A Checklist to Help You Help Your Kids Attend College

If you've been following Chief Family Officer the last year or two, you know that I've been thinking about sending my kids to college for a while now - especially how they'll get in to the schools they want to go to, and how we'll pay for it all as a family. I have two kids, and a lot of thoughts.

A little background:

My oldest is heading into his second year of high school, making him a "rising sophomore" in college admissions parlance. My younger son will be an eighth grader.

This is not too soon to be thinking about college, even for my younger son. Just read what I wrote last year about two books that opened my eyes to new ways to think about preparing for college.

In case you have an older child, let me assure you that it's also never too late to think about college. The more you know, whatever stage you're at, the more you can help your child. But it is a lot easier if you start early.

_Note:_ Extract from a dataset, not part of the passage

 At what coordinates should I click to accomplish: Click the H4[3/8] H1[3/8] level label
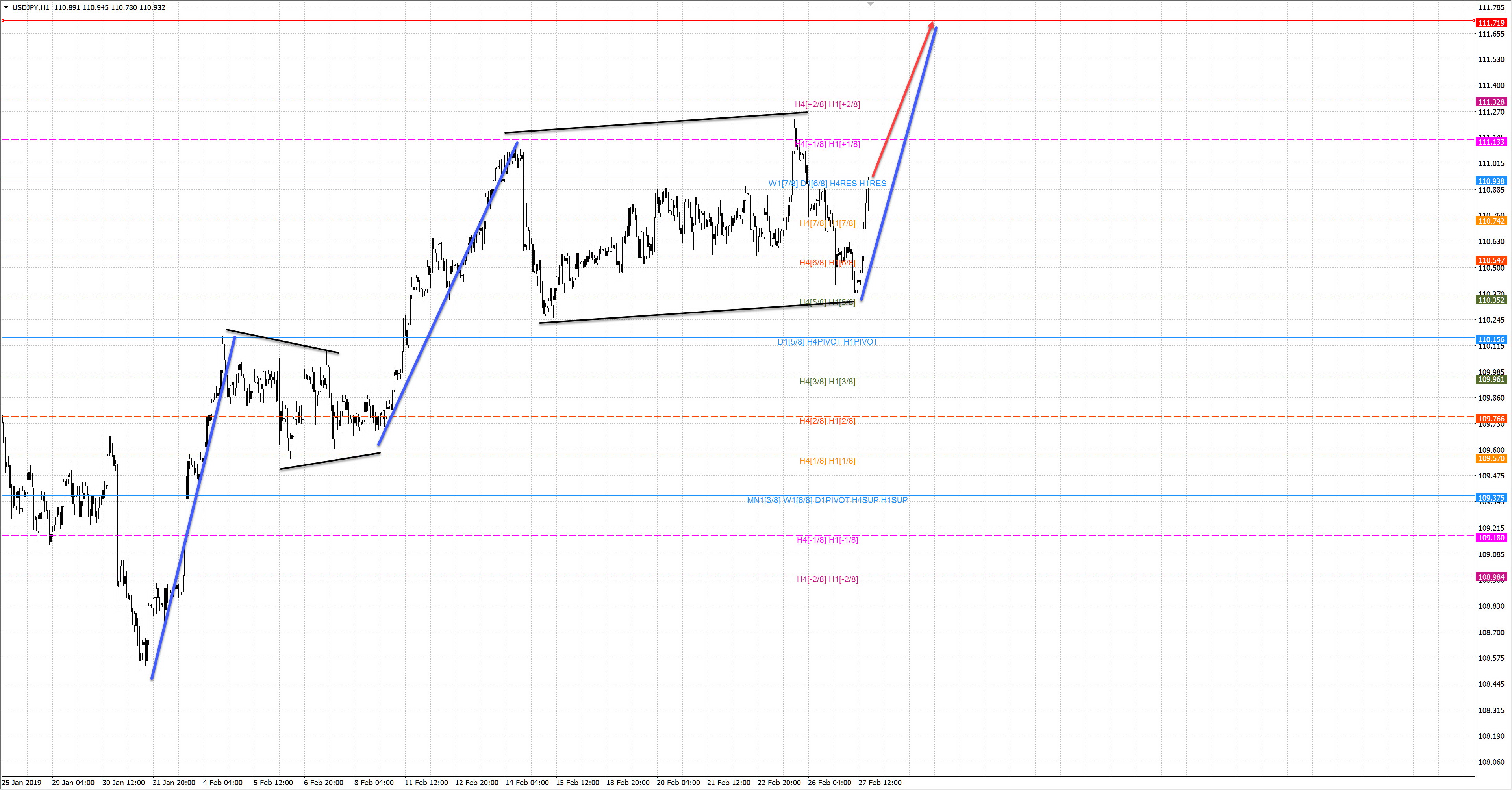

As you look at this list, keep in mind that it's a list that's designed for my family, our finances, and our goals - which are (1) for the kids to attend colleges where they'll have a great experience, and (2) for no one in our family to go into debt to pay for their educations. Your own finances and goals will likely result in your family taking a different direction than ours. But this checklist can help you get started.

The Checklist
  • Learn the basics of college finances. There's a lot to know - merit versus need, FAFSA, EFC, CSS, and much more. Last fall, I summarized some things you should know about paying for college
  • Learn the basics of college admissions. The Princeton Review has a decent overview of the college admissions process.
  • Read my reviews of Where You Go Is Not Who You'll Be and Debt-Free U. They'll help you approach the actual college search and admissions process from the best starting place.
  • Figure out your best basic options. For example, use a free online EFC calculator to get an estimate of what your EFC will be. Research scholarship opportunities at your public colleges (e.g., some state schools offer free tuition to students who meet specific criteria, like National Merit Finalist; in Los Angeles, many high school graduates can take two years of community college classes for free). Figure out if you'll qualify for the Pell grant.
  • Learn, learn, learn! Once you know the basics, keep researching. Attend free webinars to hear from experts about their particular view on paying for college, writing essays, extracurricular activities, and more. Research schools using the Common Data Set and determine where your child is likely to get in and receive merit scholarships. I share webinars from experts I like on the CFO Facebook page, and I highly recommend the Paying For College 101 Facebook page.
  • Create a budget/plan to pay for college. Depending on the age of your child, this might be an estimate or it might be an actual budget. Even though my children aren't quite ready to apply to college, I've run some numbers just to estimate how much I think we'll be able to pay out of pocket without going into debt. This will be hugely helpful in creating a college list.
  • Talk honestly with your children. Be upfront about your financial situation, how much you're willing to pay, and what their responsibility will be. Talk about shared goals, like graduating without debt, and explain why debt can be a debilitating burden. You and/or they might have to take out loans anyway - but at least have the talk so everyone goes in with eyes wide open. The situation you want to avoid, if at all possible, is telling your child out of the blue that they can't go to their dream school because it's too expensive.
  • Keep researching. As this pandemic year has shown, the college admissions process can change in an instant. Many schools have suspended or eliminated the standardized testing requirement, tours are canceled, and many families are questioning what the right thing to do is right now. I'm even convinced that things won't be "back to normal" even when my older son graduates from high school in three years, because the budget cuts that are happening now will have reverberating effects down the line. The best we can do is take in as much information as possible so we can make the best decisions possible when the time comes.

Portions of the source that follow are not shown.